# Required action:
Reproduce the data below word for word.

Stored records
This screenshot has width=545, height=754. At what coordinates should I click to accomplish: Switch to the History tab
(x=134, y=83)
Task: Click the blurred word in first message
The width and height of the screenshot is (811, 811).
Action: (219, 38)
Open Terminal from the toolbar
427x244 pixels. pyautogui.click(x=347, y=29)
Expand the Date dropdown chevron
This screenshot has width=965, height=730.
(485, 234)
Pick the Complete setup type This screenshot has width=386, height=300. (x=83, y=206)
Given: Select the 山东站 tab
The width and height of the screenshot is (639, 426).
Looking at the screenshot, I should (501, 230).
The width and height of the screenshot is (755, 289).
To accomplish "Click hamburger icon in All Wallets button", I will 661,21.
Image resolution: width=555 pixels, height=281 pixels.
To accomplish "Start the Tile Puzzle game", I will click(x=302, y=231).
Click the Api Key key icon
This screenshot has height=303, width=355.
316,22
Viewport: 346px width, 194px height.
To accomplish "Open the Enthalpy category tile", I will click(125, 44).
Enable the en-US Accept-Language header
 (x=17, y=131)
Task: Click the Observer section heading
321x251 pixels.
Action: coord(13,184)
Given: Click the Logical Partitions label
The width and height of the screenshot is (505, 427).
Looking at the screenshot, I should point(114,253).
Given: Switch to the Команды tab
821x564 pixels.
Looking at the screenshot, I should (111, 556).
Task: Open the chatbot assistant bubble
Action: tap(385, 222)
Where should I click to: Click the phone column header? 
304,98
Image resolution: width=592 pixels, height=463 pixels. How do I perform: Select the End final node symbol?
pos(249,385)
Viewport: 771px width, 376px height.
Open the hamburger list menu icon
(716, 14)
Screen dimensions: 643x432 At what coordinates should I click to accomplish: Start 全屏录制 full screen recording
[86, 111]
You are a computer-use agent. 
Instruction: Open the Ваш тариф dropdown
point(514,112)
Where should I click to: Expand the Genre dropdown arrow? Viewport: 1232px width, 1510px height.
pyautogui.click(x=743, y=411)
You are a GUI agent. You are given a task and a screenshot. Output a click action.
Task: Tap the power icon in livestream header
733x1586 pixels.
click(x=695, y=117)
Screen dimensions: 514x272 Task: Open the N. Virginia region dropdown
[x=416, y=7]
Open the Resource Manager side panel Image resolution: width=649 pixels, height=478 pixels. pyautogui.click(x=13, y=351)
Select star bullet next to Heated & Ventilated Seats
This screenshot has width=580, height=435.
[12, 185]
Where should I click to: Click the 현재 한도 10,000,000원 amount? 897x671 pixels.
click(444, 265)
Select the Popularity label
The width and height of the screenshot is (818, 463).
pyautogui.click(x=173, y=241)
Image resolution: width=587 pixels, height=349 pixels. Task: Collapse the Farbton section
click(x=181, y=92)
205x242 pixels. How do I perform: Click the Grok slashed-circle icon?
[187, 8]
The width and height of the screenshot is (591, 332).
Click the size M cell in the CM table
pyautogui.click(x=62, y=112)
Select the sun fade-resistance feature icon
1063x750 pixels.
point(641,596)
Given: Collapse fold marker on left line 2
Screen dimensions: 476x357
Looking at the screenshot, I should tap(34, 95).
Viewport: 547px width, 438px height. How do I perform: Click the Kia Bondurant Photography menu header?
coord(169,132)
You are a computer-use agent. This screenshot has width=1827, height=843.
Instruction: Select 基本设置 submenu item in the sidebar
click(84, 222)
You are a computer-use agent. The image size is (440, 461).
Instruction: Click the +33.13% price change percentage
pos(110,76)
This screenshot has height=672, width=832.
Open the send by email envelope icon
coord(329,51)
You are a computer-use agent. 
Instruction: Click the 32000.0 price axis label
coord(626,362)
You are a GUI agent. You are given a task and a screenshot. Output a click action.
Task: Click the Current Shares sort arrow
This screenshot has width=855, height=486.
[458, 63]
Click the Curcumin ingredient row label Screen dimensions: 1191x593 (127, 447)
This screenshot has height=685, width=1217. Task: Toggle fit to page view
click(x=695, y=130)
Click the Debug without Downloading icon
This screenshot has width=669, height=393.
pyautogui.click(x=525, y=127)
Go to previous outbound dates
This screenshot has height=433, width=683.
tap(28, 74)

# Expected answer:
This screenshot has width=545, height=754. At what coordinates should I click to accomplish: Switch to the History tab
(x=134, y=83)
Task: Click the blurred word in first message
The width and height of the screenshot is (811, 811).
Action: (219, 38)
Open Terminal from the toolbar
427x244 pixels. pyautogui.click(x=347, y=29)
Expand the Date dropdown chevron
This screenshot has width=965, height=730.
(485, 234)
Pick the Complete setup type This screenshot has width=386, height=300. (x=83, y=206)
Given: Select the 山东站 tab
The width and height of the screenshot is (639, 426).
Looking at the screenshot, I should (501, 230).
The width and height of the screenshot is (755, 289).
To accomplish "Click hamburger icon in All Wallets button", I will 661,21.
Image resolution: width=555 pixels, height=281 pixels.
To accomplish "Start the Tile Puzzle game", I will click(x=302, y=231).
Click the Api Key key icon
This screenshot has height=303, width=355.
316,22
Viewport: 346px width, 194px height.
To accomplish "Open the Enthalpy category tile", I will click(125, 44).
Enable the en-US Accept-Language header
 (x=17, y=131)
Task: Click the Observer section heading
321x251 pixels.
Action: coord(13,184)
Given: Click the Logical Partitions label
The width and height of the screenshot is (505, 427).
Looking at the screenshot, I should point(114,253).
Given: Switch to the Команды tab
821x564 pixels.
Looking at the screenshot, I should (111, 556).
Task: Open the chatbot assistant bubble
Action: tap(385, 222)
Where should I click to: Click the phone column header? 
304,98
Image resolution: width=592 pixels, height=463 pixels. How do I perform: Select the End final node symbol?
pos(249,385)
Viewport: 771px width, 376px height.
Open the hamburger list menu icon
(716, 14)
Screen dimensions: 643x432 At what coordinates should I click to accomplish: Start 全屏录制 full screen recording
[86, 111]
You are a computer-use agent. 
Instruction: Open the Ваш тариф dropdown
point(514,112)
Where should I click to: Expand the Genre dropdown arrow? Viewport: 1232px width, 1510px height.
pyautogui.click(x=743, y=411)
You are a GUI agent. You are given a task and a screenshot. Output a click action.
Task: Tap the power icon in livestream header
733x1586 pixels.
click(x=695, y=117)
Screen dimensions: 514x272 Task: Open the N. Virginia region dropdown
[x=416, y=7]
Open the Resource Manager side panel Image resolution: width=649 pixels, height=478 pixels. pyautogui.click(x=13, y=351)
Select star bullet next to Heated & Ventilated Seats
This screenshot has width=580, height=435.
[12, 185]
Where should I click to: Click the 현재 한도 10,000,000원 amount? 897x671 pixels.
click(444, 265)
Select the Popularity label
The width and height of the screenshot is (818, 463).
pyautogui.click(x=173, y=241)
Image resolution: width=587 pixels, height=349 pixels. Task: Collapse the Farbton section
click(x=181, y=92)
205x242 pixels. How do I perform: Click the Grok slashed-circle icon?
[187, 8]
The width and height of the screenshot is (591, 332).
Click the size M cell in the CM table
pyautogui.click(x=62, y=112)
Select the sun fade-resistance feature icon
1063x750 pixels.
point(641,596)
Given: Collapse fold marker on left line 2
Screen dimensions: 476x357
Looking at the screenshot, I should tap(34, 95).
Viewport: 547px width, 438px height. How do I perform: Click the Kia Bondurant Photography menu header?
coord(169,132)
You are a computer-use agent. This screenshot has width=1827, height=843.
Instruction: Select 基本设置 submenu item in the sidebar
click(84, 222)
You are a computer-use agent. The image size is (440, 461).
Instruction: Click the +33.13% price change percentage
pos(110,76)
This screenshot has height=672, width=832.
Open the send by email envelope icon
coord(329,51)
You are a computer-use agent. 
Instruction: Click the 32000.0 price axis label
coord(626,362)
You are a GUI agent. You are given a task and a screenshot. Output a click action.
Task: Click the Current Shares sort arrow
This screenshot has width=855, height=486.
[458, 63]
Click the Curcumin ingredient row label Screen dimensions: 1191x593 (127, 447)
This screenshot has height=685, width=1217. Task: Toggle fit to page view
click(x=695, y=130)
Click the Debug without Downloading icon
This screenshot has width=669, height=393.
pyautogui.click(x=525, y=127)
Go to previous outbound dates
This screenshot has height=433, width=683.
tap(28, 74)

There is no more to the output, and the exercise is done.